Kapel Sistine menjadi salah satu harta karun seni paling agung sepanjang masa. Kompleks bangunan megah berbentuk persegi empat yang di tengahnya terhampar sebuah taman luas itu dipenuhi karya-karya para maestro dunia, termasuk yang dibuat Michelangelo.

Di bawah sinar temaram cahaya lampu kuning keemasan, di kiri kanan serta atap setiap lorong dalam kapel ini dipenuhi karya seni para maestro yang menggambarkan sejarah manusia dan melukiskan hubungan transendental manusia dengan sang pencipta.

Begitu indah

Menuruni tangga, untuk keluar dari kapel ini, berdiri megah gereja katolik Basilika Santo Petrus yang pada setiap sudutnya memuat sejarah.
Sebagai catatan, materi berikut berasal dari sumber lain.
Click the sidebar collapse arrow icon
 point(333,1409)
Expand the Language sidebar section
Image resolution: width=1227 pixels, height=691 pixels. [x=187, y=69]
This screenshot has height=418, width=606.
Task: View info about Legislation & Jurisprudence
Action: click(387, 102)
Basilika yang dibangun pada 1506 ini begitu besar, begitu menawan dan begitu indah.

Seperti disebut Massimo Carducci, di tempat suci ini pun ada dua jenis pengunjung, yakni turis yang memang ingin mengagumi keindahan kebudayaan dan turis yang datang untuk 'berdialog' dengan Sang Pencipta.

Tak kalah indahnya adalah Colosseum yang dibangun pada 70 Sebelum Masehi dan menjulang ke langit dengan puncak berbentuk setengah lingkaran.

Bagi yang pernah menyaksikan film Gladiator yang dibintangi aktor Russel Crowe, situs nyata Colosseum menjadi pembuktian bagi imaji kolosal seperti tergambar dalam film itu.  Faktanya, Colosseum memang keindahan yang kolosal.

Kendati panggung utama yang ribuan tahun silam menjadi medan para gladiator saling mencabut nyawa, tengah direnovasi, kemegahan situs kuno ini tak surut sedikit pun.

Berbekal 9 euro, Anda bisa mengeksploitasi kemegahan lanskap bangunan sambil melukiskan gladiator memasuki arena untuk saling membunuh atau audiens di masa purba yang bersorak sembari menaikturunkan jempol mereka, menandakan nasib si gladiator.

Pada salah satu prasasti ada lukisan tangan dari gladiator pada sisa dinding berusia ribuan tahun. Tampaknya si gladiator iseng mencorat-coret di dinding selagi menanti masuk panggung untuk membunuh atau dibunuh.

Tapi tak hanya itu yang ada di Colosseum. Selain signifkansi sejarah yang membayang-bayangi keindahannya, ada inovasi dan teknologi di baliknya yang bisa membuat orang di masa kini berdecak kagum.

"Bahkan Romawi sudah mengenal teknologi elevator," kata Massimo si pemandu.

Jika sudah begitu, diam-diam Anda bakal mengagumi para pemikir yang merancang bangunan megah di era kuno itu.

Dan memang, dari semua simbol kekekalan seni dan tingginya pencapaian kebudayaan Roma, Colosseum adalah primadonanya.